Several of the above graphics were created using the SoshPy Visualization Package. Here we must emphasize an important distinction between the SoSH tool and the visualizations. While the the audio part of the project reads real solar data and uses actual measurements to render it as audible sound, the visualizations are based on models only. The model data cannot tell us how the mode parameters vary with time, nor how the Sun rotates, but on the other hand we can model many more modes than we are able to measure. Both approaches are important in helioseismology. We call the creation of a model a forward problem: starting from some assumptions about the physics inside the Sun, we predict mode characteristics such as their frequency and amplitude. The opposite is called an inverse problem: starting from measurements, primarily of mode frequencies, we try to infer the properties of the solar interior.

Of course a model is still needed to make these inferences, but rather than assuming the parameters of this model, we constrain them using the observations. Put another way, we make guesses about what is going on inside the Sun, and this allows us to guess what the mode frequencies would be. Then we use surface observations to measure the actual frequencies, and this allows us to modify the guesses we made about the interior. The visualizations we present here are an example of solutions to a forward problem, and listening to the audio renderings is the first part of an inverse problem.

So far, we have subtly omitted the manner in which we make these observations, as well as the specific quantity we have shown in the visualizations. Recall that we are here concerned with sound, which is simply the coherent vibration of matter. Now imagine a plasma element (a chunk of matter) at the surface of the Sun. In response to a given mode, which inhabits the entire Sun, this single plasma element will oscillate at the mode frequency. In other words, it moves back and forth; some part of this motion will be in the radial direction, some in the latitudinal direction, and some in the longitudinal direction. A model can tell us how much of the motion lies in each direction. We call the radial motion the vertical displacement, and we put the latitudinal and longitudinal components of the motion together to make the horizontal displacement.
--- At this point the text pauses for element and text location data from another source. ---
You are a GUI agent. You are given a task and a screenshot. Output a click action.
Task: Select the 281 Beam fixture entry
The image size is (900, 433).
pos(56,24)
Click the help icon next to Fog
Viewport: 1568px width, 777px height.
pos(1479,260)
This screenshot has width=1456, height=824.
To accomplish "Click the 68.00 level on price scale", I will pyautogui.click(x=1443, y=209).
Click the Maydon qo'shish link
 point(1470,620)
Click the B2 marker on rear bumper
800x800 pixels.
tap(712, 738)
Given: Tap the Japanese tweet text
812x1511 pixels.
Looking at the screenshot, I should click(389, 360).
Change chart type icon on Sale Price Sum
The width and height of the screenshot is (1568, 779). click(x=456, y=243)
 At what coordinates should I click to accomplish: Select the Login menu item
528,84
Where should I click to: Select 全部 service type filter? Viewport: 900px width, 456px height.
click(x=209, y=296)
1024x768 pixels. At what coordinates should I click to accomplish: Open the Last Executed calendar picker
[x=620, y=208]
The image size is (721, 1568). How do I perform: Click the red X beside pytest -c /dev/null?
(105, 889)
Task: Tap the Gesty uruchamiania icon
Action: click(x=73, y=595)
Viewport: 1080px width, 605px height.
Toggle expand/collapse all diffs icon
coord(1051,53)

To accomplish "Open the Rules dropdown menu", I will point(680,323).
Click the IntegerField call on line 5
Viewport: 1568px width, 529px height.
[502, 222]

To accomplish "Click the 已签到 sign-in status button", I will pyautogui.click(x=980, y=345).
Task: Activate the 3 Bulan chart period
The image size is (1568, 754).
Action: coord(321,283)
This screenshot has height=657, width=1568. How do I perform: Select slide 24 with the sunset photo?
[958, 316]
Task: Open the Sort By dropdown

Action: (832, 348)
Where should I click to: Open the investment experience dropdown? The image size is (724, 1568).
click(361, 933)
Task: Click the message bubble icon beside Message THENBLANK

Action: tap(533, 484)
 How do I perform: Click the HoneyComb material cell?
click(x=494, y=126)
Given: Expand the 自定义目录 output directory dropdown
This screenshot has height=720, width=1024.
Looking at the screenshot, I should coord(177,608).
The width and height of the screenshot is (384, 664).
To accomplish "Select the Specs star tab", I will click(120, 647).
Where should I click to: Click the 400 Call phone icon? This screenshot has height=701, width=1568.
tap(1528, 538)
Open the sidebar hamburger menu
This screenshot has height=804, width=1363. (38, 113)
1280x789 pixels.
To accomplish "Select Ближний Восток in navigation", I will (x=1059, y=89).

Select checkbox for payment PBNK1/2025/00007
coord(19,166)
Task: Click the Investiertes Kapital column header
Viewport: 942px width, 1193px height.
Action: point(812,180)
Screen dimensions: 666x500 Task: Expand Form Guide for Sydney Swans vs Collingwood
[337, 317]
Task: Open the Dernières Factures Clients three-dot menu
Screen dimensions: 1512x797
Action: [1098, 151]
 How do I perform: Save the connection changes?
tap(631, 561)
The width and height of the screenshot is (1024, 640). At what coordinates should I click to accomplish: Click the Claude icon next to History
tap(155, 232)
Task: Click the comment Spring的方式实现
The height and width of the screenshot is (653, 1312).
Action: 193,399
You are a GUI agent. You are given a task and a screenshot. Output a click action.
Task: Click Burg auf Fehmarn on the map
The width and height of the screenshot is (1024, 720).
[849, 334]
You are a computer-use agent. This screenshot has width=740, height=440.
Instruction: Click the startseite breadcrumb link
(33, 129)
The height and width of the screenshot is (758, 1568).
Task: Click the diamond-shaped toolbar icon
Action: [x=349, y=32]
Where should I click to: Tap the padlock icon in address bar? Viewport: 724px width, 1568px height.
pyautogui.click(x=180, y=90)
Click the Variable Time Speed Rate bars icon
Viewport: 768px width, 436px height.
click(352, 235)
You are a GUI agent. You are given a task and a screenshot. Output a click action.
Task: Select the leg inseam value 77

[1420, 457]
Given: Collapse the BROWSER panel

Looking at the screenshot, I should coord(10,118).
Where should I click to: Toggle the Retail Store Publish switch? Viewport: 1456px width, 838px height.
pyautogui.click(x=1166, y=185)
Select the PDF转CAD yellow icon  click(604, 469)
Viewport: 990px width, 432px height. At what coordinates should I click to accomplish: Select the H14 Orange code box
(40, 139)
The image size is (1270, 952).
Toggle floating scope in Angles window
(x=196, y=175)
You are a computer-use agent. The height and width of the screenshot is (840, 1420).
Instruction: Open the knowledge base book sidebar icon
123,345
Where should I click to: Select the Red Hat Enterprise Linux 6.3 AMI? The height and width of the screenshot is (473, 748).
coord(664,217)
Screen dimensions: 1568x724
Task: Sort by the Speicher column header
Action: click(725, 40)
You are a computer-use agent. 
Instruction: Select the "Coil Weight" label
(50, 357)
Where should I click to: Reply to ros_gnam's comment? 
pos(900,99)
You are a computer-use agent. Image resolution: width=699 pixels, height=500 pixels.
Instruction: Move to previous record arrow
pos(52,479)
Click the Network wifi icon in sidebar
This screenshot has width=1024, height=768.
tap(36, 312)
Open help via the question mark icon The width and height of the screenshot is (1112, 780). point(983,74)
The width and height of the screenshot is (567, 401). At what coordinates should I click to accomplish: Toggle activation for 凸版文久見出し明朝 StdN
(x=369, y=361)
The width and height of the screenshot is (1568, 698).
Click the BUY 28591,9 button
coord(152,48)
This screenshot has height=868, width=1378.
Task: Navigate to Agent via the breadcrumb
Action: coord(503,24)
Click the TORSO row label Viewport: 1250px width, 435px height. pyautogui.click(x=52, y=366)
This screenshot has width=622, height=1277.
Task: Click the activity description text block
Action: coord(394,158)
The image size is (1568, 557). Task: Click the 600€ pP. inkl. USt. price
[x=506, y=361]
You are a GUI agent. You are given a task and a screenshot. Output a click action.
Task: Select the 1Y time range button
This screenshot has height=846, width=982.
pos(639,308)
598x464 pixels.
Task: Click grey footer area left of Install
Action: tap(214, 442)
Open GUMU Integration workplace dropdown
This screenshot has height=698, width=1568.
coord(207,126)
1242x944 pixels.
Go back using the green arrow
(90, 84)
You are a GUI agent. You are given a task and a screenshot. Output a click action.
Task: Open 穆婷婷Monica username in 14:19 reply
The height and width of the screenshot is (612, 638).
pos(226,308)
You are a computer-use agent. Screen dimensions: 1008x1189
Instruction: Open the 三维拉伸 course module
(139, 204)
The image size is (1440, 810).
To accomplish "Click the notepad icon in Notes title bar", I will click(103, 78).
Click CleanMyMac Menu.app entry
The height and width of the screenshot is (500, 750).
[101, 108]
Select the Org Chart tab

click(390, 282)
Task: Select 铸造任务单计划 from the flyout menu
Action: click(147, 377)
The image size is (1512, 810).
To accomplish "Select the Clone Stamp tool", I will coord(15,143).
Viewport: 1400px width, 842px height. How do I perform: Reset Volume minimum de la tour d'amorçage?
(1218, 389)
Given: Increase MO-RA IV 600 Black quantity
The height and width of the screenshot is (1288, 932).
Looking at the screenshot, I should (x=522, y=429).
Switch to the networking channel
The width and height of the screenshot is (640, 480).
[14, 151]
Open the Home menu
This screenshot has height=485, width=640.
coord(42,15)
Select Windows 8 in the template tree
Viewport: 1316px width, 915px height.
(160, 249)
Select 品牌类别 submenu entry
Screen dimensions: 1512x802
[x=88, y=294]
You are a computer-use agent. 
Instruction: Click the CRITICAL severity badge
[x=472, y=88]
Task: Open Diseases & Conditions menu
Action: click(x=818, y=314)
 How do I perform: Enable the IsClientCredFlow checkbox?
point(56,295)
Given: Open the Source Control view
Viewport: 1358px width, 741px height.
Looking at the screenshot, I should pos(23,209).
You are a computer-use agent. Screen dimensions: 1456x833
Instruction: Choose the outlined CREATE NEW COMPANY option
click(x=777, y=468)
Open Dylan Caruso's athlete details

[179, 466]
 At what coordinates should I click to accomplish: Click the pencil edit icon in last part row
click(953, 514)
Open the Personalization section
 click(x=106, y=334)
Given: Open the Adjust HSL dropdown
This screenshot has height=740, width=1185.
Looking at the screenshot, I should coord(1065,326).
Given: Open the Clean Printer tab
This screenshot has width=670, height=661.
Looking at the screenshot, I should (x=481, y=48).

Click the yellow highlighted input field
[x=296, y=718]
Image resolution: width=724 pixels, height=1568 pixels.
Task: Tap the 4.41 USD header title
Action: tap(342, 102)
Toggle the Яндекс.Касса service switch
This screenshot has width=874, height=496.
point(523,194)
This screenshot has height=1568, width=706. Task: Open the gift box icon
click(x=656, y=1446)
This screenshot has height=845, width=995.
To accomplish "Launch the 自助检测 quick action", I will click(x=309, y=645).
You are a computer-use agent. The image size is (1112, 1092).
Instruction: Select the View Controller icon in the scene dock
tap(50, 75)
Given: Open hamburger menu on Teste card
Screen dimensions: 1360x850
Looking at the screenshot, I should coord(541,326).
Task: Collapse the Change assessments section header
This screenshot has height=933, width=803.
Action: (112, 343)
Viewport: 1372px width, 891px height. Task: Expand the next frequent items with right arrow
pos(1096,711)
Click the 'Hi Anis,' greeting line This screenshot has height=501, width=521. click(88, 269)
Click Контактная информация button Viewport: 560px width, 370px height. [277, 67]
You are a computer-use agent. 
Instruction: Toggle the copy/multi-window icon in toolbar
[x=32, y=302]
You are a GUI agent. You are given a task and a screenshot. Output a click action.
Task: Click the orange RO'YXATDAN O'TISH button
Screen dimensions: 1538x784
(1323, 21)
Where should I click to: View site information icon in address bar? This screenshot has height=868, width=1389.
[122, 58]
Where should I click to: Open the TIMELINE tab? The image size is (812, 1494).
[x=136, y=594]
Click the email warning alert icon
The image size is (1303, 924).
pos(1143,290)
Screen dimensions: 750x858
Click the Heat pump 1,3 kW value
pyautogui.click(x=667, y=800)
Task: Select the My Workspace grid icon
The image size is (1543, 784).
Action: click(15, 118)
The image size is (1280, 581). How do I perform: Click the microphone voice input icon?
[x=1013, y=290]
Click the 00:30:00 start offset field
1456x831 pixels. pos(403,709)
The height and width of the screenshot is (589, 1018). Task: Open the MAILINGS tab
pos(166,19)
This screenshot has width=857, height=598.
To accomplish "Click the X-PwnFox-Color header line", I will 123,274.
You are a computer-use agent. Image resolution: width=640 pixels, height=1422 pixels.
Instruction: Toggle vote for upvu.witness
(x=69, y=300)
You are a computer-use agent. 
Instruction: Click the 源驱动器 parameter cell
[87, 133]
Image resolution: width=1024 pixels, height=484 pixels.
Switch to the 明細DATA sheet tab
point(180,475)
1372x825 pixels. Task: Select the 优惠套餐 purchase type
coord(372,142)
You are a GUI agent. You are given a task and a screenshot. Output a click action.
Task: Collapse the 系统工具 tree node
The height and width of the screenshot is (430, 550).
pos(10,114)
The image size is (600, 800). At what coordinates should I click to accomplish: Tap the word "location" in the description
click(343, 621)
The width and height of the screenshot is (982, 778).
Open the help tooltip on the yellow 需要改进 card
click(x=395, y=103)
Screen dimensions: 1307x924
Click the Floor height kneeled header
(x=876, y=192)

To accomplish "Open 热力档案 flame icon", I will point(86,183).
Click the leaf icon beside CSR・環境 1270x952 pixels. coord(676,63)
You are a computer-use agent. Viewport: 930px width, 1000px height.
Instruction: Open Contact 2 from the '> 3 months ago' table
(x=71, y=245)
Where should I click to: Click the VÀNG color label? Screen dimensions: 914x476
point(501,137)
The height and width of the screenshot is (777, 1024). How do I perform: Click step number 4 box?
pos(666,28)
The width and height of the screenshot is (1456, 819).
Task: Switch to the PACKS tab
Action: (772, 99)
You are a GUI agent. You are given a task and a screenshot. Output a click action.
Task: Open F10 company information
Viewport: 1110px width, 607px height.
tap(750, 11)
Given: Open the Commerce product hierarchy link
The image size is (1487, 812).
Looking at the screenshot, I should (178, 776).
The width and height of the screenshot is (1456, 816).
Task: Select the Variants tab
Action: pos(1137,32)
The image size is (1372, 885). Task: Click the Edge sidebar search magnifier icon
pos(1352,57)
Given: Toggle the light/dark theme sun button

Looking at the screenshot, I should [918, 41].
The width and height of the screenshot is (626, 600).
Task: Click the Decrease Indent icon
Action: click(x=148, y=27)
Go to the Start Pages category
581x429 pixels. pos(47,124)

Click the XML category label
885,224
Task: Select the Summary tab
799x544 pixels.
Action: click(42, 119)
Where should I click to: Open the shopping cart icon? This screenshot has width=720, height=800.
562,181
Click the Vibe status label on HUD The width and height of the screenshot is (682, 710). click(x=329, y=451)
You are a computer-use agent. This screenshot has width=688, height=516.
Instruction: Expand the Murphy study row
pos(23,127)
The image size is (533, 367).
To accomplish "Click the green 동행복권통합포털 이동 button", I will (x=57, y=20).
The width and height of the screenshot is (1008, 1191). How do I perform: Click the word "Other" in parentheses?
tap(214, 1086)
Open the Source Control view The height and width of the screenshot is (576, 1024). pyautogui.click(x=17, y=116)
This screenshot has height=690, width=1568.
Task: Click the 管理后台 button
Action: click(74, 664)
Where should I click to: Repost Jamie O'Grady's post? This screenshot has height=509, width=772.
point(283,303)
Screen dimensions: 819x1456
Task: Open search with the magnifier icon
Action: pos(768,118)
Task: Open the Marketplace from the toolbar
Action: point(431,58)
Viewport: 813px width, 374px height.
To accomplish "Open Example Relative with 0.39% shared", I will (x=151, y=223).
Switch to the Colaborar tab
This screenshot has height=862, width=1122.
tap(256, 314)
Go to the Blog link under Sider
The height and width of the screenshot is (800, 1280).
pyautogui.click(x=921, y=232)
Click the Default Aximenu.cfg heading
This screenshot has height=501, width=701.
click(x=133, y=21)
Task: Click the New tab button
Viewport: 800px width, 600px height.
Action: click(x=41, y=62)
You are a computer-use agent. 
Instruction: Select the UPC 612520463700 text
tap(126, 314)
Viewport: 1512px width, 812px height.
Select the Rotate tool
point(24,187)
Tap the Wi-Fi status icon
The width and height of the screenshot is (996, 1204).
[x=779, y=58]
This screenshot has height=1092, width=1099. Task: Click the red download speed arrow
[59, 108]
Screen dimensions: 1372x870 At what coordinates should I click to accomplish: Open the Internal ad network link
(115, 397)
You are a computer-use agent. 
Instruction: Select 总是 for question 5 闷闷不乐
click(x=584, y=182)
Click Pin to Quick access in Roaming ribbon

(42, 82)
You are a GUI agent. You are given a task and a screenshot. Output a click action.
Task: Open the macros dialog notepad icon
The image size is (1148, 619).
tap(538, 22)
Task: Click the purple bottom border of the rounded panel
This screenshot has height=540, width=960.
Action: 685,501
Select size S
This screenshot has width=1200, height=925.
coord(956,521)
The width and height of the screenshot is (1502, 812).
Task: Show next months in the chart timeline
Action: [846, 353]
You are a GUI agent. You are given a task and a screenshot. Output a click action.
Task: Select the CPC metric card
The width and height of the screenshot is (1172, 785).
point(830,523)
Now, how are we to measure this displacement? Actually, it turns out to be much easier to measure the speed of our plasma element, which is simply the rate at which the displacment is changing. In mathematical terms, we say the velocity of the plasma element is the derivative of its position. Since the plasma element is moving in response to one of the Sun's harmonics, it can be modeled as a simple harmonic oscillator. In other words, its motion is mathematically equivalent to the motion of a weight attached to a spring. In particular, the model tells us that the magnitude of the the plasma element's velocity is equal to the magnitude of its displacement multiplied by its frequency, which is simply the mode frequency.

It is the velocity of the plasma element that we are able to measure. The details of this measurement are beyond the scope of this discussion, but in short we are actually measuring the frequency of spectral lines of atoms at the solar surface. For plasma at rest, these spectral lines have precise frequencies that can be measured in a laboratory. The motion of the plasma causes these frequencies to be shifted slightly. This is called the Doppler Effect, and it is exactly the same phenomenon that you can observe with sound waves when a siren drives past: when the siren is approaching it sounds higher, and when it is moving away it sounds lower. We use the Doppler Effect to create velocity images of the Sun's surface, and for this reason we call them dopplergrams. Each pixel of the image corresponds to one of our plasma elements, and the pixel value tells us how fast that element is moving toward or away from the observer.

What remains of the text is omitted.